PROBLEM TO WORK ON: In the listing that follows, count each line containing the string "second" and report only the count.
▽
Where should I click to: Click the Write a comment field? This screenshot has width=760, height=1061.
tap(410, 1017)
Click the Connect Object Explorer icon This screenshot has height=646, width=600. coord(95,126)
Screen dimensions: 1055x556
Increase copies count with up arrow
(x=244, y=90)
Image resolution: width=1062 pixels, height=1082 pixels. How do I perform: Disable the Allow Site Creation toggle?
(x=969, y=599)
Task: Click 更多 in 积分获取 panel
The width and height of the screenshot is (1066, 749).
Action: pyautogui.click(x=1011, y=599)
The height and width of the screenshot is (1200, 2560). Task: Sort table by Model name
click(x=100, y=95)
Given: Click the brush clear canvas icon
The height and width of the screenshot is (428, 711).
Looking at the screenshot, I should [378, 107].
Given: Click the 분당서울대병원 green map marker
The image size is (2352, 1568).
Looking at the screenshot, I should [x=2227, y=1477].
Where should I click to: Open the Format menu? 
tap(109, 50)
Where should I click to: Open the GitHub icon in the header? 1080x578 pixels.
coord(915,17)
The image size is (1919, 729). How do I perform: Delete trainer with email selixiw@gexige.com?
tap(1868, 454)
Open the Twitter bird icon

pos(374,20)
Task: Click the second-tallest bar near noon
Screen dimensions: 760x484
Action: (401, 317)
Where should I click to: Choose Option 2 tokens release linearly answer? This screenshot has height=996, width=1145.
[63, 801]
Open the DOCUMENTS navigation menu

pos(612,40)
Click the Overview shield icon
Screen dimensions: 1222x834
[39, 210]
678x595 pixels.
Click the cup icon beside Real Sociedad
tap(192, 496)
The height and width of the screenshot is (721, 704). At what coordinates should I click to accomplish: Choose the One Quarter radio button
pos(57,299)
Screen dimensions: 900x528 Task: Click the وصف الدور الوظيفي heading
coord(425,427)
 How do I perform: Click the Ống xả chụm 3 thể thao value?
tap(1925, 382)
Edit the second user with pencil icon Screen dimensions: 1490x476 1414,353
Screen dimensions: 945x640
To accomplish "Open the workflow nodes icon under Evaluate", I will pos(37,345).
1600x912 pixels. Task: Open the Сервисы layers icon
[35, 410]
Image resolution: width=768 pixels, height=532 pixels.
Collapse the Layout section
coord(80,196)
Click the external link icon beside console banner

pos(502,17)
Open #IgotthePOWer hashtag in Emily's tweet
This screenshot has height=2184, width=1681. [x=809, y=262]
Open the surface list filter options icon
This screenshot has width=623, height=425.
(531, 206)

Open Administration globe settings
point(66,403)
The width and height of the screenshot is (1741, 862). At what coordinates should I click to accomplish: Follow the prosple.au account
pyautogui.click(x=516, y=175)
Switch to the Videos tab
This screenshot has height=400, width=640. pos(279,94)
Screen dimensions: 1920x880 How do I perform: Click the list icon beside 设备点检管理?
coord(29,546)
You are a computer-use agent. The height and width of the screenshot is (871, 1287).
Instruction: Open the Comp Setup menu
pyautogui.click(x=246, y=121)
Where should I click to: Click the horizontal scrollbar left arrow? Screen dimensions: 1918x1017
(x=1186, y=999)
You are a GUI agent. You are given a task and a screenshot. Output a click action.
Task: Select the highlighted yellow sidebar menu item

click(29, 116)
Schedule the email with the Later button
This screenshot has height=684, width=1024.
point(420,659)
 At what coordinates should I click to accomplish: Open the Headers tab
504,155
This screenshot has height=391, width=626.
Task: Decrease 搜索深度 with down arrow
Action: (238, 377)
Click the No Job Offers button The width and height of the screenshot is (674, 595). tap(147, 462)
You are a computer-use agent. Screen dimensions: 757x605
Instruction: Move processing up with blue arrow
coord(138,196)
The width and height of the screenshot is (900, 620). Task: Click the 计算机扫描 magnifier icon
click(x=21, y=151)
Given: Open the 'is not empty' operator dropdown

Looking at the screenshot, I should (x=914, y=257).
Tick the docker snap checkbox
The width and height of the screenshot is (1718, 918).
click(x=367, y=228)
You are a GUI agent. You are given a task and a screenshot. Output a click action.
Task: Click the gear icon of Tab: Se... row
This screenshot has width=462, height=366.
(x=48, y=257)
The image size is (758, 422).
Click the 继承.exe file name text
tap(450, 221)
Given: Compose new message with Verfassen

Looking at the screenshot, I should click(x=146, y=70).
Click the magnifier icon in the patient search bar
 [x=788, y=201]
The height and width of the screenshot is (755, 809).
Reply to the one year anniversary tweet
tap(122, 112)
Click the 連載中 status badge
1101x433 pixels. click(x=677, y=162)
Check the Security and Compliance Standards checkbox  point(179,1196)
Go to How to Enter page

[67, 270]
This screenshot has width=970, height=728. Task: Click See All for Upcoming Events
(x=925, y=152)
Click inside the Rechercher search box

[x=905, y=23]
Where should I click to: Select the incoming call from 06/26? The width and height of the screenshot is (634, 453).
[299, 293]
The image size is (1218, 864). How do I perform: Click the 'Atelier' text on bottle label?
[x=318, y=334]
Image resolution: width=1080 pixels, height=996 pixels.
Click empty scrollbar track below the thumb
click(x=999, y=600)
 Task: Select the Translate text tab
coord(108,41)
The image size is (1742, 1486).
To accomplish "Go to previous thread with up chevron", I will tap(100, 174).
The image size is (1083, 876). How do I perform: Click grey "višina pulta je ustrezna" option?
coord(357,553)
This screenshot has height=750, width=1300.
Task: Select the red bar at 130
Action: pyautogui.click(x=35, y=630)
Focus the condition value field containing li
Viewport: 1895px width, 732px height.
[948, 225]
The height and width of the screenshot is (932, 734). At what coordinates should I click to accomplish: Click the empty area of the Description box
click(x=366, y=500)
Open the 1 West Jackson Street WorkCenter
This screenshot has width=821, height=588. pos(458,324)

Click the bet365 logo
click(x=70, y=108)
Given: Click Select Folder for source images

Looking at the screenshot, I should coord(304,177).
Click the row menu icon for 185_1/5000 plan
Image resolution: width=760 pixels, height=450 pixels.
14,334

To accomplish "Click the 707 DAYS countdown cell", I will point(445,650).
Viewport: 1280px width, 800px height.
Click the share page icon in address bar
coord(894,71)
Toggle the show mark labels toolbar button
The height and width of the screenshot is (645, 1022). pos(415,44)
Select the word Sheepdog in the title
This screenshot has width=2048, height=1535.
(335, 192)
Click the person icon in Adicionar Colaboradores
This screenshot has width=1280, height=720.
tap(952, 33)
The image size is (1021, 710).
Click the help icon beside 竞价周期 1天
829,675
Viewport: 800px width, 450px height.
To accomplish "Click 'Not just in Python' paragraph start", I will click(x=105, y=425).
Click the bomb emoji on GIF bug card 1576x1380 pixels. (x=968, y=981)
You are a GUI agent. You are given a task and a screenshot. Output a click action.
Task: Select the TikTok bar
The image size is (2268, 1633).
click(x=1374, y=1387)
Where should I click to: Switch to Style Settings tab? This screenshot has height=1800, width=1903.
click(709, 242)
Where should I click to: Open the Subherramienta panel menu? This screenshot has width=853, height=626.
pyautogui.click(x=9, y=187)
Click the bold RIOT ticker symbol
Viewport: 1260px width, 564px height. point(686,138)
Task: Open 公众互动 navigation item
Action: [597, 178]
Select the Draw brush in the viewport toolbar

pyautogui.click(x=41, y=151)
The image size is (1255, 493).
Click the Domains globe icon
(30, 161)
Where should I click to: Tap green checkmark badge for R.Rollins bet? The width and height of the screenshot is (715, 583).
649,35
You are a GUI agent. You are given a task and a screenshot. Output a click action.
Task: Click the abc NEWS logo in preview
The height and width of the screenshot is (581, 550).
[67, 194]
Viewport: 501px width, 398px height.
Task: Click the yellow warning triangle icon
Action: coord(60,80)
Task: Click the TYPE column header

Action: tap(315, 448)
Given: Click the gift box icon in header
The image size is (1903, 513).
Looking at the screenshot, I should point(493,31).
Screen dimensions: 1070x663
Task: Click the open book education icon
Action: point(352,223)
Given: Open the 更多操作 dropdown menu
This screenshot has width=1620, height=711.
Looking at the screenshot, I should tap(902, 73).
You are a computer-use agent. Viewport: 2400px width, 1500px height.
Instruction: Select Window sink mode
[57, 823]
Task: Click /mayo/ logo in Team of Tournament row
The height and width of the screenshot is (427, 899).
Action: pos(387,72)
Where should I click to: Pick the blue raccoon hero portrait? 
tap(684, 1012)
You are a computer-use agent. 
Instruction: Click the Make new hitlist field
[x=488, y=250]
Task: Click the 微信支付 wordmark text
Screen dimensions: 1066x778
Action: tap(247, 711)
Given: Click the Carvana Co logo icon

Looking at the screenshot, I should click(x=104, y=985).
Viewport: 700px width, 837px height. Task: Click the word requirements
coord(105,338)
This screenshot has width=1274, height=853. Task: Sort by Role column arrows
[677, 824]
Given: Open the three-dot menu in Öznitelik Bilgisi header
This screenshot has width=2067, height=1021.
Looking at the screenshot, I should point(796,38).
△
YOUR RESPONSE: 2